Study 1 Report Specifications

Author

431 Staff

Published

2023-10-16

Produce a beautiful HTML report containing 8 main sections, as described below. It should include:

Headings you should use in the Study 1 report

All of your work should be done in a fresh R project in a clean directory on your computer. - If you are working with NHANES data, your directory should include a data subdirectory, in which you will probably need to place the Love-boost.R script. - If you need to ingest non-NHANES data, then your data directory should also include the raw data files.

  1. Setup and Data Ingest
    • Be sure to load all necessary packages and ingest your data, either by reading it in with nhanesA or by reading in your raw non-NHANES data. Load the tidyverse last and do not load core packages from the tidyverse separately.
  2. Cleaning the Data
    • Be sure to review the material (including the Tips on Cleaning Data) provided in the Data Development section of this website.
    • Note that it’s only necessary to clean the variables you will actually use in your four analyses below. Select only those variables (including the subject identifier) here when you create your analytic tibble.
    • I also suggest applying clean_names at the start, but I wouldn’t otherwise change variable names if you’re not changing the meaning of the variables. If you want to change the names, you can, but then you must indicate that in your codebook, and do the renaming before you show the codebook.
    • If you create a new categorical variable from an existing quantitative variables, do so in this section of your report, and then refer to that work in the analyses below when you use the new variable.
  3. Codebook and Data Description
    • The first thing that should appear in the section is a description of the subjects of your study.
      • As an example of what I’m looking for, suppose that you are working with NHANES data and have identified 3500 adults between the ages of 21 and 79 who have complete data on the variables in your final data set. In that case, the description I would want to see would be: “3500 adults ages 21-79 participating in NHANES 2017-18 with complete data on the variables listed in the table below.”
    • In the first subsection in this section, labeled Codebook, present a codebook where you list all of the variables you will actually use in your four chosen analyses, in the format you will use in those analyses. Do not include any other variables (besides the subject identifying code) in the codebook.
    • Present your codebook in a table, with either three or four columns.
    • Place the variable name you will use in your analyses in the left-most column. The Codebook lists all of the variables you will use in your analyses (plus the subject identifying code). If you’re working with NHANES data, you should include both SEQN (subject code) in this list.
    • The type of variable should be Quant (for quantitative variables), Binary (for two-category variables), or X-cat for multi-category variables) where X should either be 3, 4, 5 or 6, to indicate the number of levels in the variable.
    • If you’ve changed a variable name (other than the obvious changes made by clean_names) from what you imported initially from your data source, add a final column where you specify the original variable name. The original name alone is sufficient here.
      • For those working with NHANES data, we will already be able to tell which data set in NHANES you used to obtain this variable from your initial pull of the data with the nhanesA package, so don’t specify the data set name again here.

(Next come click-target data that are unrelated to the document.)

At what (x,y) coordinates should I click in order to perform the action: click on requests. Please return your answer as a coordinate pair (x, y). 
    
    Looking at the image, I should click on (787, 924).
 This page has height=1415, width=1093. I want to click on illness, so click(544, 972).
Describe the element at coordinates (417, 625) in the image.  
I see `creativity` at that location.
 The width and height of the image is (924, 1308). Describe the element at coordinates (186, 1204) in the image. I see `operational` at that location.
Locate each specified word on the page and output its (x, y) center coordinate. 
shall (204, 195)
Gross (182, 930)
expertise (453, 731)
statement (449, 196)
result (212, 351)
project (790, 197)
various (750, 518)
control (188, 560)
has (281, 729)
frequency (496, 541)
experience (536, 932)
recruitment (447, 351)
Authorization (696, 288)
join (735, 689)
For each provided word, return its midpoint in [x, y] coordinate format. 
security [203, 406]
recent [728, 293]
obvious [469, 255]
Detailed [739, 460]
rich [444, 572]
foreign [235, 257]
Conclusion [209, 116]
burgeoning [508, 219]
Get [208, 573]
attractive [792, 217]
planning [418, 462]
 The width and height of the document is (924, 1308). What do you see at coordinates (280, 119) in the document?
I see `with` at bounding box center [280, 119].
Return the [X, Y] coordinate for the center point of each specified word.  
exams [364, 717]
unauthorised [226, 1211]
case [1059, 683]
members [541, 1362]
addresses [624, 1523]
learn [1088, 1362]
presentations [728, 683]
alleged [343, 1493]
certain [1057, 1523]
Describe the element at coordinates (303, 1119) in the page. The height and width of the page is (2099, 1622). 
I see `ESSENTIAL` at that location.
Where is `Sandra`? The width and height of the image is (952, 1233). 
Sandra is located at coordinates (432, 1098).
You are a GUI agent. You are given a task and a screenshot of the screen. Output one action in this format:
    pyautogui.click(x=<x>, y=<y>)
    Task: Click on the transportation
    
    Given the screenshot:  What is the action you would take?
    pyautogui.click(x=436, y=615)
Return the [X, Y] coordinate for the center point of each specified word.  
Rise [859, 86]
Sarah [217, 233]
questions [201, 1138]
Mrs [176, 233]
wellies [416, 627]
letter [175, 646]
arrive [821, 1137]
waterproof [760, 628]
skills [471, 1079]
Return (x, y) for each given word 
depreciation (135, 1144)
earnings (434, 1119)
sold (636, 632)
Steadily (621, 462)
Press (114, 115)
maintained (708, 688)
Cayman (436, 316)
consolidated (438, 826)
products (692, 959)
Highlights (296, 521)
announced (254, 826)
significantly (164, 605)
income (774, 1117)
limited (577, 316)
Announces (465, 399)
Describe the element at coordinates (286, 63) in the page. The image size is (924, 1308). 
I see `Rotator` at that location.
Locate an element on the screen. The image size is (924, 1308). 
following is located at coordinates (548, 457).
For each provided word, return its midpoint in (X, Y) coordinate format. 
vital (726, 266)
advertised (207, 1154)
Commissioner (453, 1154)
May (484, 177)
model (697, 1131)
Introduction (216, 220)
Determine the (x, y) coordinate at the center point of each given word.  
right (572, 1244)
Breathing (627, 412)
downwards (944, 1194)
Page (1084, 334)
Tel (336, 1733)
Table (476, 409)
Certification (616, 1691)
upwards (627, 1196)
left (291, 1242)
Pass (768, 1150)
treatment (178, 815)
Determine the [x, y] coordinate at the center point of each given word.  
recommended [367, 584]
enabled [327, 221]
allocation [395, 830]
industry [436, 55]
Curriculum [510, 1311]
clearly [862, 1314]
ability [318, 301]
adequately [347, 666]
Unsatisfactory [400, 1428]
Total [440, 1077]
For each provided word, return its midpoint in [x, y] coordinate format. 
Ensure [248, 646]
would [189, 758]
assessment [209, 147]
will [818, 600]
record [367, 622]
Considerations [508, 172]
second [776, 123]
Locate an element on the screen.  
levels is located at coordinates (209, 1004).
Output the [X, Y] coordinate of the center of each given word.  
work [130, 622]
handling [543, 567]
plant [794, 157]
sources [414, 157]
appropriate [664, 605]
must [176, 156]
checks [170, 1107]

Make sure your Codebook looks nice and is easy to read in your HTML result. - If you decide to rename any of the variables from the names provided with the raw data, you should specify your new name and the original name in your codebook. - Your codebook should also describe each of the variables you are using and specify whether they are quantitative, binary or multi-categorical. - In the second subsection (called Analytic Tibble), list your clean tibble that the codebook describes, so we can see it is a tibble. Only the variables in your Codebook should appear. - In the third and final subsection here, labeled Data Summary, provide useful descriptive summaries of each variable in your codebook other than the subject identifying code. You can use describe from Hmisc or another option of your choosing to accomplish this. You needn’t provide graphical summaries here, and include only variables that are in your codebook.

Those first three sections should then be followed by any four of the following five sections (which will be sections 4-7 in your report)…

  • Analysis A: Comparing 2 Means with Paired Samples
  • Analysis B: Comparing 2 Means with Independent Samples
  • Analysis C: Comparing X Means with Independent Samples (where you’d substitute in the number of means you’re comparing for X)
  • Analysis D: Analyzing a 2x2 table
  • Analysis E: Analyzing a JxK table (where you substitute in the values for J and K)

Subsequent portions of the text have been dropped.